I wait on the wings of hope, secretly wishing I could understand – gain just a glimpse of your life, then I remember . . . some of us are here to be what we can be, and we mother in other ways. I find a sense of solace within this reminder. You have my love and respect. You are to be championed every hour of each day.
AI-Generated Image: A Hispanic woman cuddling her two boys. She has a beautiful smile, and both boys are leaning into her, engaged with the camera. There is a blurred background of green and perhaps a playground out of sight, too?
As I sit here and type this message to each of you, I want you to know of your brilliance, of your patience, of your timeless selflessness that knows no bounds. If you are a mother and mothering the way you are meant to fit that role, you have my undying admiration. If you care when the word seems to fall off the tongues of menaces who have forgotten its meaning, I see you. If you are soldiering forward with $15.27 to your name and have prepared a meal for your children using $12.58 of that, I see you. You’ve got every other human being tracking you down and leaning against your chest yearning for a thirty-minute suckle at your breasts, yet you constantly put your children first and slam the door in their faces and verbally admonish their requests, know that I SEE YOU.
For the mothers who are not mothers, mothering in the face of time, barren wombs, lost hope, wayward siblings, and all of the missed marks of this world as you raise your gift of nurturing to higher heights, I see you.
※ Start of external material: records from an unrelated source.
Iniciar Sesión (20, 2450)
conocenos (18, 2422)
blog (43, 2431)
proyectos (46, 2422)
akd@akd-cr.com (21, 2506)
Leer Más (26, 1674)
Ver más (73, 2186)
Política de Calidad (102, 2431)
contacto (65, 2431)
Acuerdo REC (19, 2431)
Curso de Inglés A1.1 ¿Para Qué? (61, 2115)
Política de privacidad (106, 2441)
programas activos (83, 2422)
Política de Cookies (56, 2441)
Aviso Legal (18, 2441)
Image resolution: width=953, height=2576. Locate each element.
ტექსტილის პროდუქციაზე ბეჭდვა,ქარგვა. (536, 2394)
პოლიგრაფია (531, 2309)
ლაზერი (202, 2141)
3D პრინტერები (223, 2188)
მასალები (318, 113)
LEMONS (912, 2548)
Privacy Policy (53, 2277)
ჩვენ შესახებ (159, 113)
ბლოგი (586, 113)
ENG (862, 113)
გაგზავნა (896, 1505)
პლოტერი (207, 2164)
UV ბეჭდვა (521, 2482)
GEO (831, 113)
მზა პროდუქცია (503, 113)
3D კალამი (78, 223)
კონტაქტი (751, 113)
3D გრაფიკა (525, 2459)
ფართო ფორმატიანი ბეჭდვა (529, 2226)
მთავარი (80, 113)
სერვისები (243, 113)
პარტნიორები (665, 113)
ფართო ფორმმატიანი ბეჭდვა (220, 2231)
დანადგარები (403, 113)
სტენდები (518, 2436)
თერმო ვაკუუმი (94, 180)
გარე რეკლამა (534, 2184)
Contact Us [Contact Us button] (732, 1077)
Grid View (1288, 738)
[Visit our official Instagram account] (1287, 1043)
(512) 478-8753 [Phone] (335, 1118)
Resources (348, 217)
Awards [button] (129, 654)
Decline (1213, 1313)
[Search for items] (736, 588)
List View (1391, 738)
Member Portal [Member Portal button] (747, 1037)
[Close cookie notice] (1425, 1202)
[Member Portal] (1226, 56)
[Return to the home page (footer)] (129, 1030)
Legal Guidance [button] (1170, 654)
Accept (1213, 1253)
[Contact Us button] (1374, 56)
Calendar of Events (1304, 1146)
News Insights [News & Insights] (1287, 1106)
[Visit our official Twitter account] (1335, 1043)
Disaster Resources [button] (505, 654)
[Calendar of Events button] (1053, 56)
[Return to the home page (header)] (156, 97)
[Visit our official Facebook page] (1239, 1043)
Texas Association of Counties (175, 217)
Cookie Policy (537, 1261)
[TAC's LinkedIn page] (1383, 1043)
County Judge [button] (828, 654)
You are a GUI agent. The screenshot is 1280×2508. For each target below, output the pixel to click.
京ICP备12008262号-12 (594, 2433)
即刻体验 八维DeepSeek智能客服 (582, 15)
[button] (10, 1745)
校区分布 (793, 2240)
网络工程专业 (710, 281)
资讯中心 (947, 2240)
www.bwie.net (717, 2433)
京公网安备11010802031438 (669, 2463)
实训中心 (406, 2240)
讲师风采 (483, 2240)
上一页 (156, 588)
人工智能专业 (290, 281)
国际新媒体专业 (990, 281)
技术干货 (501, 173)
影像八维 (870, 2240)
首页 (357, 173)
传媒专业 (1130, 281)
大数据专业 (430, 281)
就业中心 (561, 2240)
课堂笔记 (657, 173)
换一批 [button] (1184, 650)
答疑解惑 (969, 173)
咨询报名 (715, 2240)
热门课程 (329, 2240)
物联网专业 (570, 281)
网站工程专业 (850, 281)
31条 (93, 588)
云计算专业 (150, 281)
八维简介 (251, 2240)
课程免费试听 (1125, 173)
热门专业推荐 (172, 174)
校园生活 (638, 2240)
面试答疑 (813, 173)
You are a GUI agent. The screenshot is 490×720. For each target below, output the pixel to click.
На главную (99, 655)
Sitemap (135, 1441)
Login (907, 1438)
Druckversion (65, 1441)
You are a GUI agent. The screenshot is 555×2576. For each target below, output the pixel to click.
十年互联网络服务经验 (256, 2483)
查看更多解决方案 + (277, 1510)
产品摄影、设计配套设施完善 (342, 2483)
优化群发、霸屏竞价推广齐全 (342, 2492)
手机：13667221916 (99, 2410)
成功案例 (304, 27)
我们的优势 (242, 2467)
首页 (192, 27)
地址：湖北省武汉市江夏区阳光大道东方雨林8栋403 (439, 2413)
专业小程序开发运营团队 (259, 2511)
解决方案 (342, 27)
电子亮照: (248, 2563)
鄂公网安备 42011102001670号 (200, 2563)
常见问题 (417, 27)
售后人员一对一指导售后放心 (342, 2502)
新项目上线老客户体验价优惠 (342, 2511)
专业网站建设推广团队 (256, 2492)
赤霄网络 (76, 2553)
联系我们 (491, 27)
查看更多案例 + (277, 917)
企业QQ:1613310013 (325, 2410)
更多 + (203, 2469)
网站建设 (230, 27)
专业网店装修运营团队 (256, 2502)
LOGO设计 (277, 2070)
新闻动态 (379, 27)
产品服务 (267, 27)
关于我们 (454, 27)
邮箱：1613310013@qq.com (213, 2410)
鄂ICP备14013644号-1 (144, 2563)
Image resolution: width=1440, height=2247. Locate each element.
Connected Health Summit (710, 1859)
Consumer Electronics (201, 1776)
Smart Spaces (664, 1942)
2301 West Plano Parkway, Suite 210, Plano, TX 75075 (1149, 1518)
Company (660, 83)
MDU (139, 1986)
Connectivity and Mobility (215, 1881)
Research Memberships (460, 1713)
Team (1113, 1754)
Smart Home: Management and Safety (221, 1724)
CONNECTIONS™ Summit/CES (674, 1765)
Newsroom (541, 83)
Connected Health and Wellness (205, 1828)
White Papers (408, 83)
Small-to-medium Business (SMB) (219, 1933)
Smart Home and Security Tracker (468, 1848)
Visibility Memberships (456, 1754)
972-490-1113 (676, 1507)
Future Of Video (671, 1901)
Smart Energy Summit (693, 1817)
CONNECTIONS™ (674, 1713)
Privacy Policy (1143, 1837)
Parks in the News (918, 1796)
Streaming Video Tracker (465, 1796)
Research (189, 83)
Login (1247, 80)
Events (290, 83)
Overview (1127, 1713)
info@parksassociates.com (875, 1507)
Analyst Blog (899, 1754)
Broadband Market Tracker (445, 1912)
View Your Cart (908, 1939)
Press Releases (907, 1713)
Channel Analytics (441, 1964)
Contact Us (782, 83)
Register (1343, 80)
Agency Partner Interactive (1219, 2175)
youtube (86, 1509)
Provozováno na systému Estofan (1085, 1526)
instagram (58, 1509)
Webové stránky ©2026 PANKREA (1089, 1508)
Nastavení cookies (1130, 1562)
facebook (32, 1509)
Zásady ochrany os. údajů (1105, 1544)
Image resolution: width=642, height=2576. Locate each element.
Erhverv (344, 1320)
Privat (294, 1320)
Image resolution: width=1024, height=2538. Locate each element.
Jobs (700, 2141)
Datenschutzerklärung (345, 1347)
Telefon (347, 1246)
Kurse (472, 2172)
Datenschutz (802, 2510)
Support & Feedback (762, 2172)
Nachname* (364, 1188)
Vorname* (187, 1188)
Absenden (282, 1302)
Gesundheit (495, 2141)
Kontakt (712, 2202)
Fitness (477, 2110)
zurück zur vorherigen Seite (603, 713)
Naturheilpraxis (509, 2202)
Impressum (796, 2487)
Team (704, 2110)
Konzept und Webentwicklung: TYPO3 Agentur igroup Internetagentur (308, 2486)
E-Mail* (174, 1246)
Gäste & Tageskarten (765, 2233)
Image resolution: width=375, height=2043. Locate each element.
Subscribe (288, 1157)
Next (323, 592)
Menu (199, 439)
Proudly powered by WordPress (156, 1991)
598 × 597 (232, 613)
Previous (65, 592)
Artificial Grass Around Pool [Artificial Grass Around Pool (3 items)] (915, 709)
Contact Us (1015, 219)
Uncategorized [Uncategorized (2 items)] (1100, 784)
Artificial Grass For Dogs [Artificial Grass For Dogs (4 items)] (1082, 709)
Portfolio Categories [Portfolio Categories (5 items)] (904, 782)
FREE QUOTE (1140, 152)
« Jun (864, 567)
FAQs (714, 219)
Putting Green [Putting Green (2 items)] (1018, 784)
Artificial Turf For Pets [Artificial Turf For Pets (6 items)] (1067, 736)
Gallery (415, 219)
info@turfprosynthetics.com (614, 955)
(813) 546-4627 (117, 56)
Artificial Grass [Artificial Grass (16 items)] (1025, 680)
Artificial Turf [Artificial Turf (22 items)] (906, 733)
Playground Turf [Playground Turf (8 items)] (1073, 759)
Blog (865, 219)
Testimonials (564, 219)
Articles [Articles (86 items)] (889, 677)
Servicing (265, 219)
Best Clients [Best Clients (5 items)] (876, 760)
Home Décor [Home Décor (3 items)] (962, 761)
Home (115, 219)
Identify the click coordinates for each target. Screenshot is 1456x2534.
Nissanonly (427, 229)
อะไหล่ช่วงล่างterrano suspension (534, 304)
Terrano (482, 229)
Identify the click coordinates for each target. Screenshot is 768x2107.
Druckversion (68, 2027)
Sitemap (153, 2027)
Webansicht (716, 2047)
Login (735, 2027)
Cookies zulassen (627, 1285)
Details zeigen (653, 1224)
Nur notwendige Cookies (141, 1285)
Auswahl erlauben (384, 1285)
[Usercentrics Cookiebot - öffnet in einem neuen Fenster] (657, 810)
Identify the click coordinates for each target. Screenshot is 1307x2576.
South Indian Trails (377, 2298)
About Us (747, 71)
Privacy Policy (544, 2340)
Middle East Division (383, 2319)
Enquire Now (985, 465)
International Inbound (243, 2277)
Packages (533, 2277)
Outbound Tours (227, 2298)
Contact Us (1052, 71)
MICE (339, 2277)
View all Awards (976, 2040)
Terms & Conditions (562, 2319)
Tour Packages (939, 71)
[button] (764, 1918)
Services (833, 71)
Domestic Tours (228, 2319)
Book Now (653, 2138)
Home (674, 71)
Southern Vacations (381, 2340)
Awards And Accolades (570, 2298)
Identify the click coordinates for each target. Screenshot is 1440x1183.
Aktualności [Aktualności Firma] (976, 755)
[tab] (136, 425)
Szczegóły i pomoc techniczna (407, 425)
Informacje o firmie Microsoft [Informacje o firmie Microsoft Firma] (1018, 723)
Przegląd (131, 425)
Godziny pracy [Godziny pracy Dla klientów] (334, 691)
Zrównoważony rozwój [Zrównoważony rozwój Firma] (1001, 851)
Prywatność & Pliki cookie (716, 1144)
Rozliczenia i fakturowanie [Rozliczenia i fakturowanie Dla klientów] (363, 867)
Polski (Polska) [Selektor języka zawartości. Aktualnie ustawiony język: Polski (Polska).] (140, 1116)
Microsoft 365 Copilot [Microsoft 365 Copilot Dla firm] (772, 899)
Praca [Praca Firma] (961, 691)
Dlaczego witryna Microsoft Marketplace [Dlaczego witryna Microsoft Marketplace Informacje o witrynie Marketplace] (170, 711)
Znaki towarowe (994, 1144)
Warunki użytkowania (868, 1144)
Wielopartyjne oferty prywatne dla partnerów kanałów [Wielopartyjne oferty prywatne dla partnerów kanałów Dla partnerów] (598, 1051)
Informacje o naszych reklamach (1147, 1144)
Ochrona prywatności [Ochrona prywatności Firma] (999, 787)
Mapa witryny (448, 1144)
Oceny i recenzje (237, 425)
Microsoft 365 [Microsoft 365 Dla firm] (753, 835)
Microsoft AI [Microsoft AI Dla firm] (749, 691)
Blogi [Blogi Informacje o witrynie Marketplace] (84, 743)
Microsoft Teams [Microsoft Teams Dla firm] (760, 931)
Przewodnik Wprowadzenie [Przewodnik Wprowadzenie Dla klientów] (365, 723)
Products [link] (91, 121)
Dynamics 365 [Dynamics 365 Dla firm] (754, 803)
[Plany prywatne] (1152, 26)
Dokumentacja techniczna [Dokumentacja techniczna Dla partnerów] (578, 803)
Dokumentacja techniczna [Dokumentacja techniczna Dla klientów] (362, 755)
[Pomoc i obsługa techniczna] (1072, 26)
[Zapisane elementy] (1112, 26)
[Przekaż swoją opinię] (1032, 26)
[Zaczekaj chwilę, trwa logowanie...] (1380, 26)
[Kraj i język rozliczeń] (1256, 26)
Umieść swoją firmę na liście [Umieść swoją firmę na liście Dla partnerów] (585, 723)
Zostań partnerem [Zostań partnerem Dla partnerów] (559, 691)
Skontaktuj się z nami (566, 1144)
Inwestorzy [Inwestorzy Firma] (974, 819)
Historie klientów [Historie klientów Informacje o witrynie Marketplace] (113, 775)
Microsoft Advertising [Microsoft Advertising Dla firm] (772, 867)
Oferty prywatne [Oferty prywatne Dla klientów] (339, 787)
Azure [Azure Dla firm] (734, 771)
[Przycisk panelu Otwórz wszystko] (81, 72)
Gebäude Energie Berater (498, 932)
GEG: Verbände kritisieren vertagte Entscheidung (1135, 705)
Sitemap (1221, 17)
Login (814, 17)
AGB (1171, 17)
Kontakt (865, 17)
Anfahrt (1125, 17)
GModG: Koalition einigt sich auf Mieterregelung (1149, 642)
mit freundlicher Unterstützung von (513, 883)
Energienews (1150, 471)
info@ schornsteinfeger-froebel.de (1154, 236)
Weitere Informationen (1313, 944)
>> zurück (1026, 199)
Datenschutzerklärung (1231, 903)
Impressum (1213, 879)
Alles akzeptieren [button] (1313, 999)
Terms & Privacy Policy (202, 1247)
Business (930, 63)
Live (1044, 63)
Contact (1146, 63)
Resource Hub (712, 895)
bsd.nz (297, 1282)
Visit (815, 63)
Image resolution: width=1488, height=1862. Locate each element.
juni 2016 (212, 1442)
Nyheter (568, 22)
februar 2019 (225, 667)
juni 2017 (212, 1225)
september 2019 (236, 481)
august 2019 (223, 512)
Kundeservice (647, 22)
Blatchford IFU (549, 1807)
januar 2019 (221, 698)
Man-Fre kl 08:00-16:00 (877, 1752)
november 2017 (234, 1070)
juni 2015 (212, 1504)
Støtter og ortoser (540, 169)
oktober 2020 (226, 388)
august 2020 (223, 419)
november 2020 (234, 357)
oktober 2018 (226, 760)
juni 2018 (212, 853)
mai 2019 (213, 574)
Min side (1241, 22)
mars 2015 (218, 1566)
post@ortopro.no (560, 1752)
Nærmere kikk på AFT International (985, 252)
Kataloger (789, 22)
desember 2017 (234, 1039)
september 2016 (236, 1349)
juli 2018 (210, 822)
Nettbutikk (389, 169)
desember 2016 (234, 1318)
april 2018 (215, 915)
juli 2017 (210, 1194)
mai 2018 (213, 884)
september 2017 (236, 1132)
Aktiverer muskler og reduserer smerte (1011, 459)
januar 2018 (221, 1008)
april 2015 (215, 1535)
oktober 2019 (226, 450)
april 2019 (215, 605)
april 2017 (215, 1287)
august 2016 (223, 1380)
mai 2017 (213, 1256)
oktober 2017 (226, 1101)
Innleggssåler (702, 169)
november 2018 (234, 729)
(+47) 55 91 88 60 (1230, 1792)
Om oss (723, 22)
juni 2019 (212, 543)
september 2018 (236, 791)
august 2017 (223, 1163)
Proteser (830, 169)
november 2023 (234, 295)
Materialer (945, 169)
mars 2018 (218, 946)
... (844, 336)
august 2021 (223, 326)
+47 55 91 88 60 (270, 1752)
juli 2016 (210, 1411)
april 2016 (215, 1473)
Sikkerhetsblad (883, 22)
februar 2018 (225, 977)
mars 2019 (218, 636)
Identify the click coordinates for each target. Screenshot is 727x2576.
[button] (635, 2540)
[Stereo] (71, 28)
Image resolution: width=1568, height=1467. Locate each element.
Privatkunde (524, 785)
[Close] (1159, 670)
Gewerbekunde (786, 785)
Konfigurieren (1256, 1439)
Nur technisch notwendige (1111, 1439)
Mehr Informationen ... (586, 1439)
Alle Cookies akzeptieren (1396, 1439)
When the world says, “But you are not a mother,” I hear your cries in the middle of the night as you softly shout back to the women who hold the title only, “And neither are you!” I see you. When you’re stopped in the grocery store by a toddler who noticed your smile two aisles down and ran behind you to see it again, escaping his mother, you have a good heart, and that baby can tell, too. I SEE YOU.
For the motherless, childless, mothering mothers who still mother and always will, this is your day. And with it, do what you will. You have earned it, and with it, may I embrace you fully and wholly and center you when everything in this current realm is burning to the ground. Find love and hope in the eyes of a child you mothered and look at your reflection in their eyes.
You are more than what you think you are to them. Believe me.